Kepala Unit Tani dan Nelayan Center (TNC) IPB University, Prof. Hermanu Triwidodo dalam pembukaannya menyampaikan terkait urgensi pembahasan penangkapan ikan terukur dari sudut pandang pembuat kebijakan dan akademisi, serta menggali pandangan dan harapan nelayan terhadap kebijakan PIT. Webinar Series ini di buka oleh Rektor IPB University, Prof. Arif Satria dan di moderatori oleh Wakil Kepala Unit Tani dan Nelayan Center, IPB University, Dr.
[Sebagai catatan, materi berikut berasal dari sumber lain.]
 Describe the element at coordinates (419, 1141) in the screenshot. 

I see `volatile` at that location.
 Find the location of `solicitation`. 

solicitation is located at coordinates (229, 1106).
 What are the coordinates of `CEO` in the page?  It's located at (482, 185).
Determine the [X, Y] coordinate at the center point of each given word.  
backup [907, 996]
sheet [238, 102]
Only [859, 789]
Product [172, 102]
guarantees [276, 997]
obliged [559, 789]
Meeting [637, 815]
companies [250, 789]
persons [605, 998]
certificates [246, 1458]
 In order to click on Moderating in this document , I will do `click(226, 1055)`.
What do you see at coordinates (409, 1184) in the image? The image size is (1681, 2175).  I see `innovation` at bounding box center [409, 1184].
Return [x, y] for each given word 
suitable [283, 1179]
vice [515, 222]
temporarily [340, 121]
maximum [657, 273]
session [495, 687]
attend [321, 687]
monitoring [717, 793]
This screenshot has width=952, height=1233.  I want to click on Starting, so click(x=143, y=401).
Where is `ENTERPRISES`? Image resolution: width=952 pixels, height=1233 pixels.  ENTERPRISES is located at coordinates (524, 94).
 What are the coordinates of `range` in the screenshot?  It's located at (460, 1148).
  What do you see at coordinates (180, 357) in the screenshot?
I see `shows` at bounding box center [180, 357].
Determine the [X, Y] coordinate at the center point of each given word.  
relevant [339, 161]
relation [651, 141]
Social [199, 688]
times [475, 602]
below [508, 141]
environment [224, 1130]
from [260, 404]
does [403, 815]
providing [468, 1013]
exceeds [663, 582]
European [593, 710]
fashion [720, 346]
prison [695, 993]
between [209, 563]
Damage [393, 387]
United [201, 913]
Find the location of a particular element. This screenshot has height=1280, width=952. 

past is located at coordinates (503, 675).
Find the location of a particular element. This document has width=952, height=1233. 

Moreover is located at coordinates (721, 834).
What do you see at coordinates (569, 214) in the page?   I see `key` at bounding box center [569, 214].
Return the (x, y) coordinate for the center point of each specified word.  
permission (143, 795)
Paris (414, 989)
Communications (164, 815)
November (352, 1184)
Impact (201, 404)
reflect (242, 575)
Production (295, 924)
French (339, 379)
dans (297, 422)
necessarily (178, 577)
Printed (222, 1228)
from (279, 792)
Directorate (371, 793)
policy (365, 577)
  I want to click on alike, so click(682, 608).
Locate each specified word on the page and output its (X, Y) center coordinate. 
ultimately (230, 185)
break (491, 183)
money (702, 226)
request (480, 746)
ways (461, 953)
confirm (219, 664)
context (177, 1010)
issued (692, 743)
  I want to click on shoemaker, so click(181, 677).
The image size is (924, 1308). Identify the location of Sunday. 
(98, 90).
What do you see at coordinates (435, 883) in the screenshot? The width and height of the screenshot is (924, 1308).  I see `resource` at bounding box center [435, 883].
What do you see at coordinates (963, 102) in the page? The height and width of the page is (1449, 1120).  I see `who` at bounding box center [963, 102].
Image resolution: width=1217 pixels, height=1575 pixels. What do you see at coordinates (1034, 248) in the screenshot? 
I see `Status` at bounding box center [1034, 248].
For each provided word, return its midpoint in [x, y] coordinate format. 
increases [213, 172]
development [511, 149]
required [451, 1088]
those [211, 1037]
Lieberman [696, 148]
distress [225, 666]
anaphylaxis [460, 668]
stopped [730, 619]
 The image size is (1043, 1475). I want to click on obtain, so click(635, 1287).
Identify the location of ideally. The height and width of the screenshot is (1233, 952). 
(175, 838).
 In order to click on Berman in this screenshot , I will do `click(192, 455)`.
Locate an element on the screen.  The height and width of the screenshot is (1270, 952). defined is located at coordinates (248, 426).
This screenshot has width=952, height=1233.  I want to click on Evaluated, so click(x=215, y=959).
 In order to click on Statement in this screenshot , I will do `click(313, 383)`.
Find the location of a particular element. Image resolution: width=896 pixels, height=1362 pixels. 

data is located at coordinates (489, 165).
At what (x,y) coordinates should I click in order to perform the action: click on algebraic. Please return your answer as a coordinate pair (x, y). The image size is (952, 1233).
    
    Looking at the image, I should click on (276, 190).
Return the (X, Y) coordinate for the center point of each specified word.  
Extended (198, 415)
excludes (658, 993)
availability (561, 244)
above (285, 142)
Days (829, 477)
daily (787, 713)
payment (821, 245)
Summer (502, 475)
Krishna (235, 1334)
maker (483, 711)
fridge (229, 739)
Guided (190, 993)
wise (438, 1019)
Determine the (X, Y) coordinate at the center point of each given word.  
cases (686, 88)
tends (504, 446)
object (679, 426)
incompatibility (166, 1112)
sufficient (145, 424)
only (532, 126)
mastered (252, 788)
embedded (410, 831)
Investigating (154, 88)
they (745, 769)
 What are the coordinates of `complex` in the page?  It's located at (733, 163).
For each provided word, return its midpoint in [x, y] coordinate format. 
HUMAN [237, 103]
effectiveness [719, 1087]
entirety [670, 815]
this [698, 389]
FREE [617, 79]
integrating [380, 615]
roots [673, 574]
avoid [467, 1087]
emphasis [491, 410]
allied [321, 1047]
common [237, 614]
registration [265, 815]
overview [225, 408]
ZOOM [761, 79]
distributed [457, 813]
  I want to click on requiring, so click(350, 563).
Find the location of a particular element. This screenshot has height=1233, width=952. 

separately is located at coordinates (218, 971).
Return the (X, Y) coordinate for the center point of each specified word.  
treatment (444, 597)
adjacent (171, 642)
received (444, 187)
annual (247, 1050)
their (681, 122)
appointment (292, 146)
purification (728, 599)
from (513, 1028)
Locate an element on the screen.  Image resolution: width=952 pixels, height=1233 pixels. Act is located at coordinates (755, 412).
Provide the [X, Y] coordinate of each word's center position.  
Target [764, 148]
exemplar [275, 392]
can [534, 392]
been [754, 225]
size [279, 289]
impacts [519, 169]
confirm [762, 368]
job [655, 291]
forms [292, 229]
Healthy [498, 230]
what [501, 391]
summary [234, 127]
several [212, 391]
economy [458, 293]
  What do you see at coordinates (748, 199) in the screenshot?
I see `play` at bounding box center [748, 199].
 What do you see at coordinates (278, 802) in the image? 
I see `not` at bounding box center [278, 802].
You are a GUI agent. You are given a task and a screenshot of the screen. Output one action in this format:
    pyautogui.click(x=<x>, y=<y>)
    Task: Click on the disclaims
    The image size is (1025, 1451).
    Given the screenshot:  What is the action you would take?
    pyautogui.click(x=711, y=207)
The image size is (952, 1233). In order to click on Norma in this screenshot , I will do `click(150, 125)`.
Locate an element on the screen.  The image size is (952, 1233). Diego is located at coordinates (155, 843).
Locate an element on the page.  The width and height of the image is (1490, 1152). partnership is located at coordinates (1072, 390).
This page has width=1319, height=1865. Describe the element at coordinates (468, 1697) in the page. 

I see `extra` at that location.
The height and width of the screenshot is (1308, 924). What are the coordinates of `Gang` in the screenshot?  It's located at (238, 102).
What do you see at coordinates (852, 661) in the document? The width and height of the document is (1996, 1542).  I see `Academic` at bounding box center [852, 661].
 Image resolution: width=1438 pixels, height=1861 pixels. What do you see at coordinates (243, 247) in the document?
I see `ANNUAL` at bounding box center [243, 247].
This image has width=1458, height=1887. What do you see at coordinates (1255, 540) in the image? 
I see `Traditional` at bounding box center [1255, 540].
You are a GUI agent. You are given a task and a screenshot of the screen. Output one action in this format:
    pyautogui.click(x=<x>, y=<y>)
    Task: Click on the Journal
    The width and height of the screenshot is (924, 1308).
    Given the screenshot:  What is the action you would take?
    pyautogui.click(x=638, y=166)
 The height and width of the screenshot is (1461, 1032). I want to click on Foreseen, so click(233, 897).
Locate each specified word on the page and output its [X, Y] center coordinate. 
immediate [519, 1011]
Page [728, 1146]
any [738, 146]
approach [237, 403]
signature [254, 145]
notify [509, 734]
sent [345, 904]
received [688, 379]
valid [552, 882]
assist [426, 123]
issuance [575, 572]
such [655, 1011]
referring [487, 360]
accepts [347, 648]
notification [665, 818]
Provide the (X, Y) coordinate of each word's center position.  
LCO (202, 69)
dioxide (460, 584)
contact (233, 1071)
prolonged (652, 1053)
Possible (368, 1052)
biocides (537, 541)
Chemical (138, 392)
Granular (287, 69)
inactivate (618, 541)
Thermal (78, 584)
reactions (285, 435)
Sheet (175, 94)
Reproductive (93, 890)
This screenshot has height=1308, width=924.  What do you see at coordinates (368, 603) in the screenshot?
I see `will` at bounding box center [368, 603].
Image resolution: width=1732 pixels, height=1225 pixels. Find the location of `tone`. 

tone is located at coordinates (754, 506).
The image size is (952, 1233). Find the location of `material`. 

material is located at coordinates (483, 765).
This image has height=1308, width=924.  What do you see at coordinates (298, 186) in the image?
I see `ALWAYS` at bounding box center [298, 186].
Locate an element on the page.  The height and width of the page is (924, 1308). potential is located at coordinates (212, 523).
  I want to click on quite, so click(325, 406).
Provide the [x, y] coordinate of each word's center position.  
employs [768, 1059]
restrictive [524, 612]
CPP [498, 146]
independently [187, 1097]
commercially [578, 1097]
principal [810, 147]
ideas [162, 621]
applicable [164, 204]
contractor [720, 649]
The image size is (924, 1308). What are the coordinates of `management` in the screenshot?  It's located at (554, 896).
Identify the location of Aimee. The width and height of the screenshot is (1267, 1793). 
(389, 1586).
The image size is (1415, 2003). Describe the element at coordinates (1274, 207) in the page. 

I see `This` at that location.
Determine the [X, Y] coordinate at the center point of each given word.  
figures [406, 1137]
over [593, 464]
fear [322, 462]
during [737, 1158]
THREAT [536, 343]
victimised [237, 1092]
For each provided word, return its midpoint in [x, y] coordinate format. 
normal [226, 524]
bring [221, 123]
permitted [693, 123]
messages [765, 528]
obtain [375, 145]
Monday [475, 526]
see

Roza Yusfiandayani.

Katimja Tata Kelola Perizinan atau Penyelenggara Perizinan, PDK-DJPT, KKP, Wawi Suroso menyampaikan bahwa kebijakan terkait Penangkapan Ikan Terukur dibuat untuk menjaga keberlanjutan ekosistem laut, meningkatkan mutu dan daya saing produk perikanan, meningkatkan kesejahteraan masyarakat, hingga mendorong pertumbuhan ekonomi nasional yang berkualitas.

“Hal ini merupakan transformasi tata kelola perikanan nasional. Ekologi sebagai panglima. Saat ini fokus dari KKP membuat ocean big data” beber Wawi.

Guru Besar Fakultas Perikanan dan Ilmu Kelautan IPB University Prof. Tri Wiji Nurani menyebut kalau kebijakan PIT sudah sesuai dengan prinsip pengelolaan perikanan berkelanjutan.

“Pelaksanaan kebijakan ini dapat mendukung kesinambungan usaha perikanan nasional dengan terjaganya ekosistem sumber daya ikan,” ungkap Prof. Tri Wiji.

Lebih jauh, dia menyebut bahwa kunci keberhasilan PIT bisa bergantung pada beberapa instrumen yang menjadi syarat mutlak. Di antaranya adalah penetapan zona yang disusun sebagai satu kesatuan pengembangan ekonomi dan ekologi dan pemerataan kawasan.

Prof. Tri Wiji juga menyampaikan, para pelaku usaha seharusnya bisa menangkap semangat untuk meningkatkan kesejahteraan nelayan dan pelaku usaha melalui kebijakan PIT. Capaian itu diyakini akan mewujudkan keberlanjutan sumber daya ikan dan dapat menjaga sampai masa yang akan datang. Sehingga diperlukan dukungan dan peran serta pemangku kepentingan untuk keberhasilan pembangunan perikanan tangkap yang berkelanjutan.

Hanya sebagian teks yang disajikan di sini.